Short exercise –
Repeat the records below word for word, starting at the line that contains "Open Jeremy Roadruck's channel link" and ending with the last of the records. Leave the pictures out of your answer.

[Dataset records]
· · · · ·
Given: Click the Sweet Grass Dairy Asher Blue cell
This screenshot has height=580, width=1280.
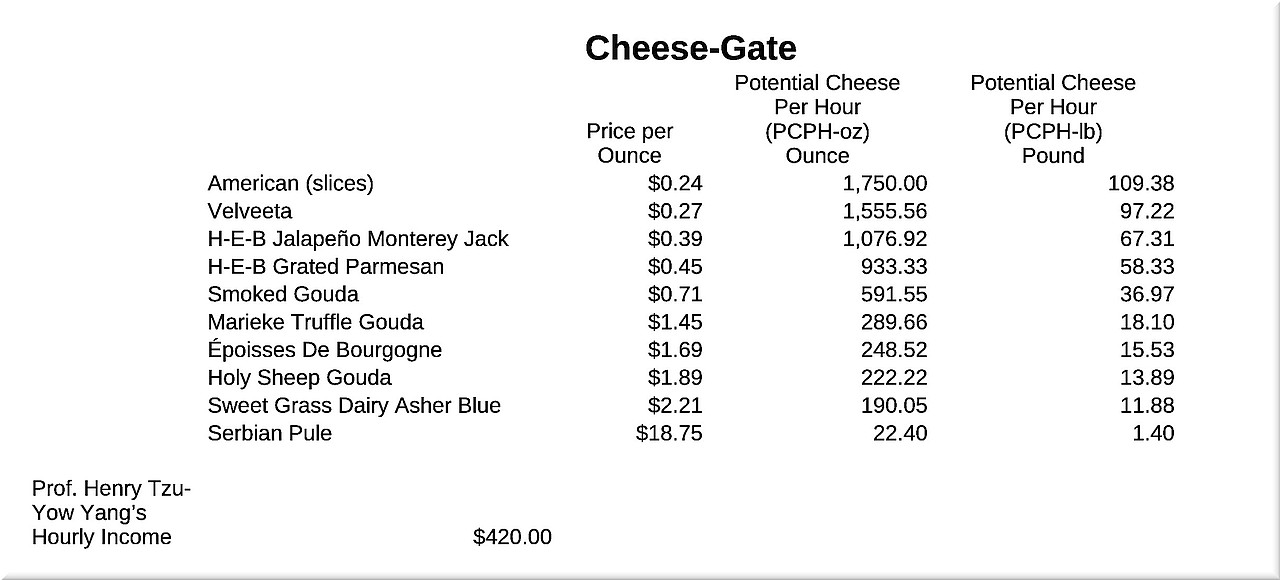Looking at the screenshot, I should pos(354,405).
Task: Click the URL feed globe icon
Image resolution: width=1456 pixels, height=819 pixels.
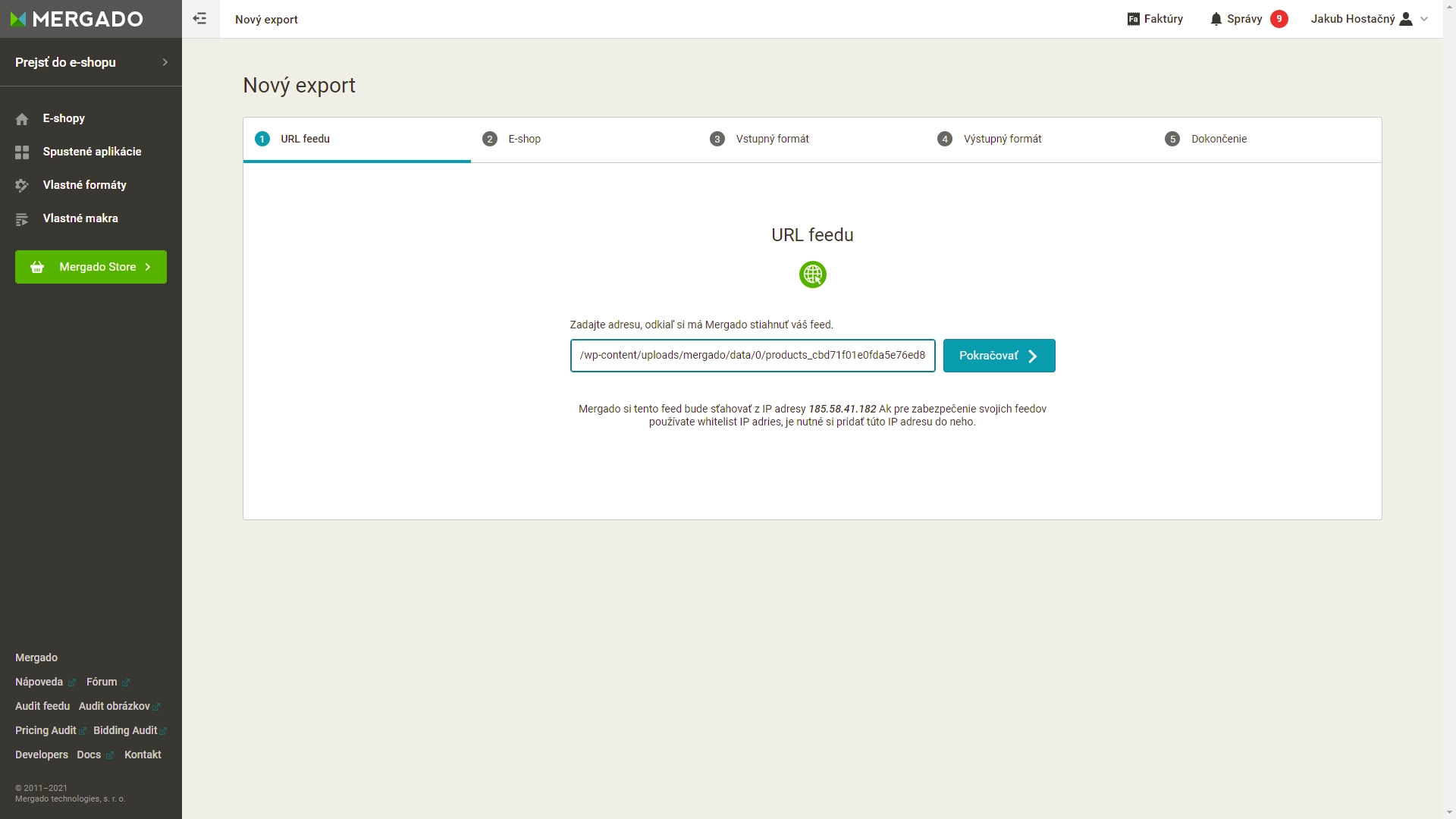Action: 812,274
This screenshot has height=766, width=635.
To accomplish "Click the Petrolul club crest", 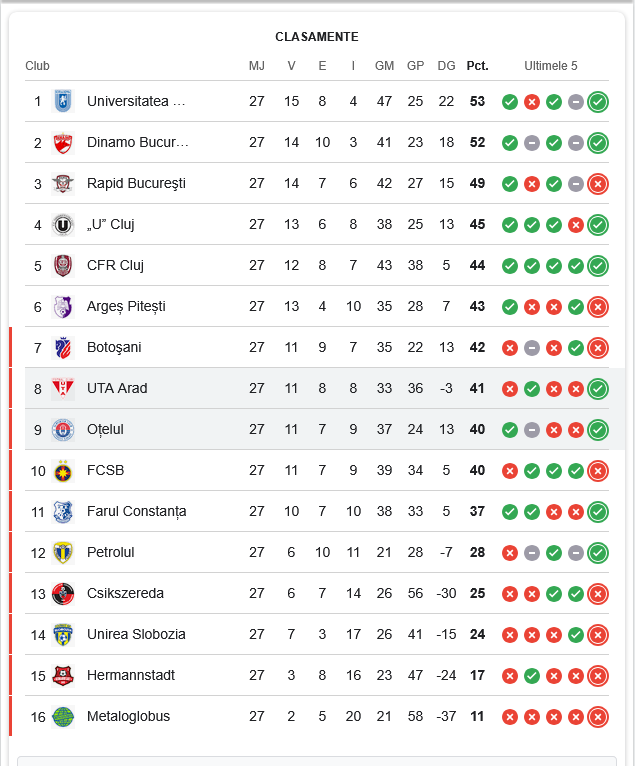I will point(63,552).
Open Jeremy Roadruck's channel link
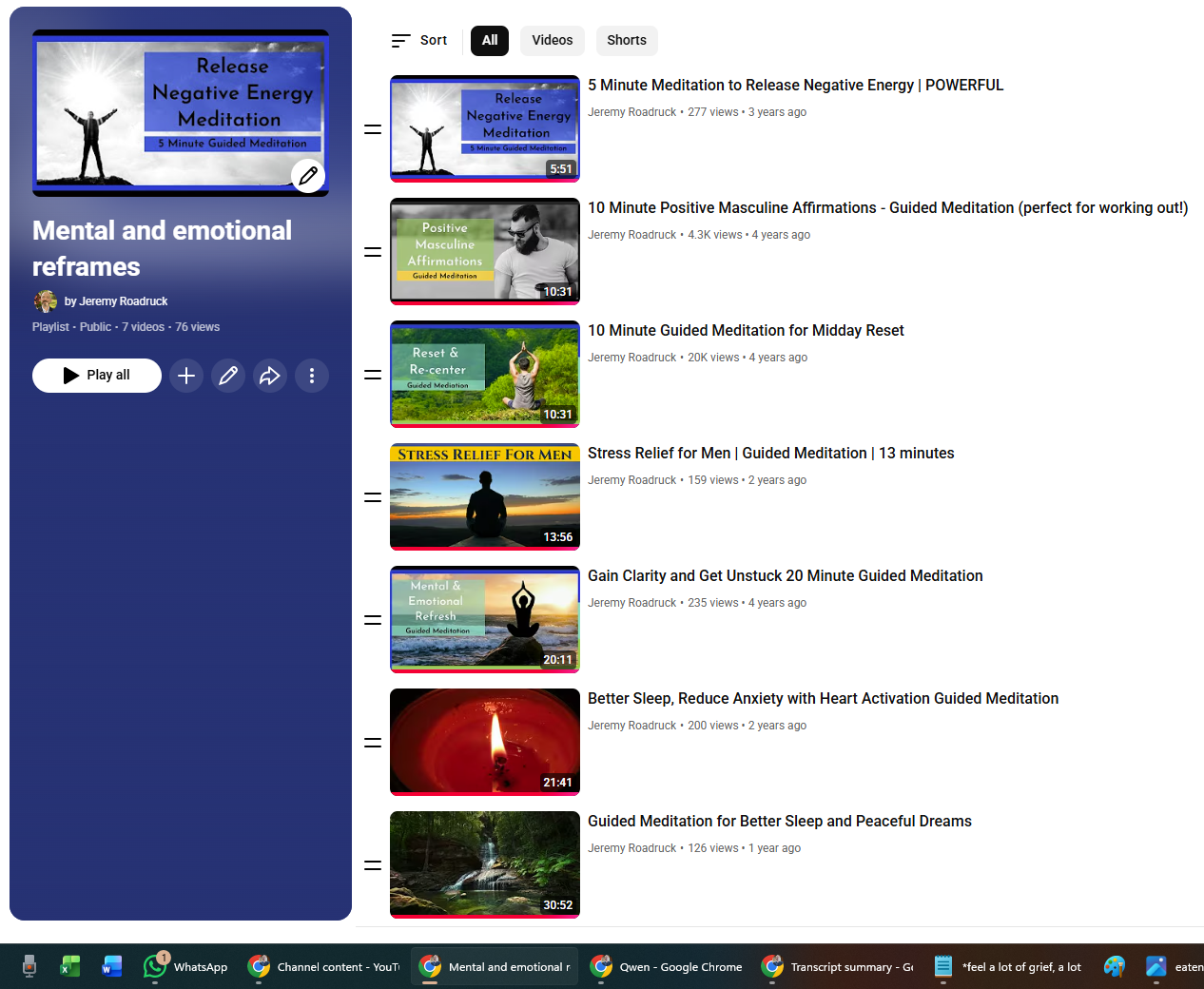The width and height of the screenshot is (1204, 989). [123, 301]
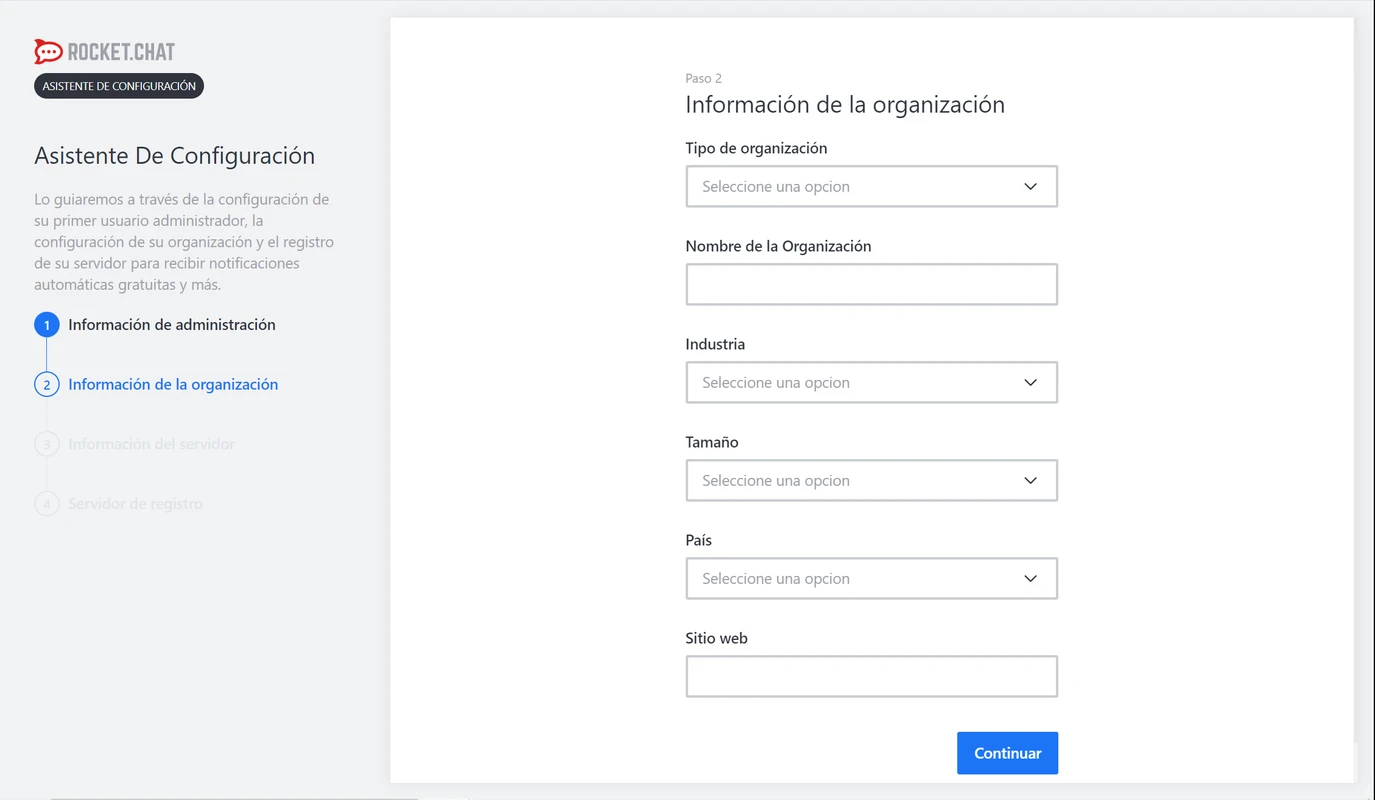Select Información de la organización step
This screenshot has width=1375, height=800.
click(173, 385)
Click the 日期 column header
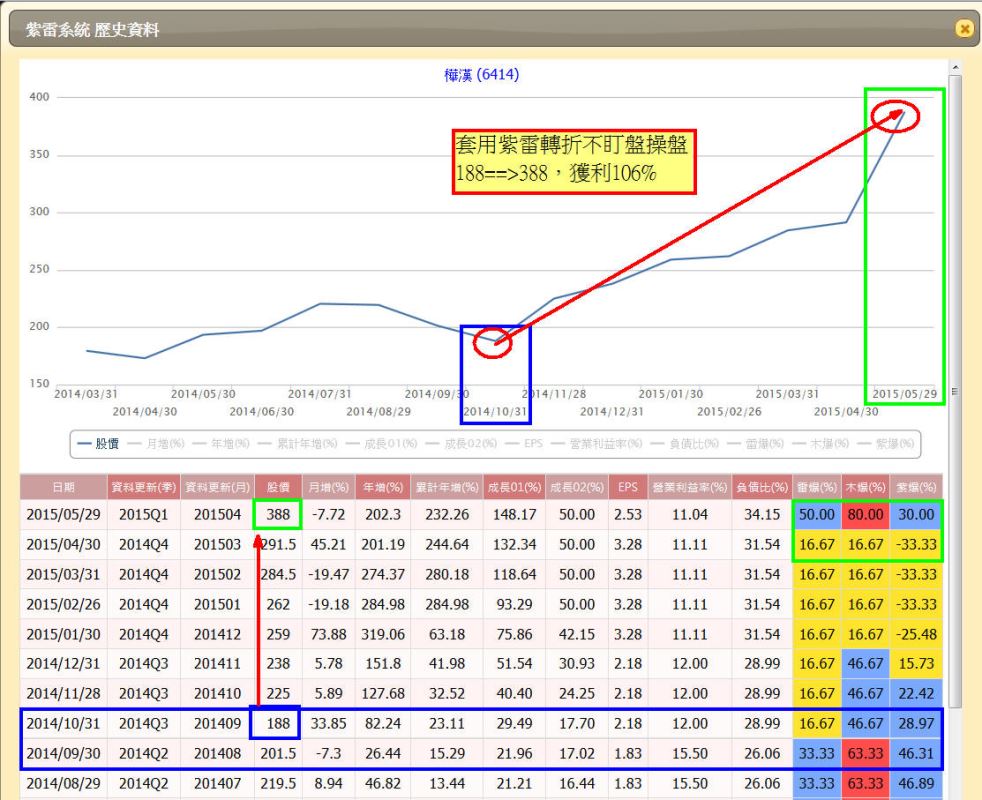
· · · · ·
Finished answer –
Open Jeremy Roadruck's channel link
The width and height of the screenshot is (1204, 989). [123, 301]
Select Información de la organización step
This screenshot has width=1375, height=800.
click(173, 385)
Click the 日期 column header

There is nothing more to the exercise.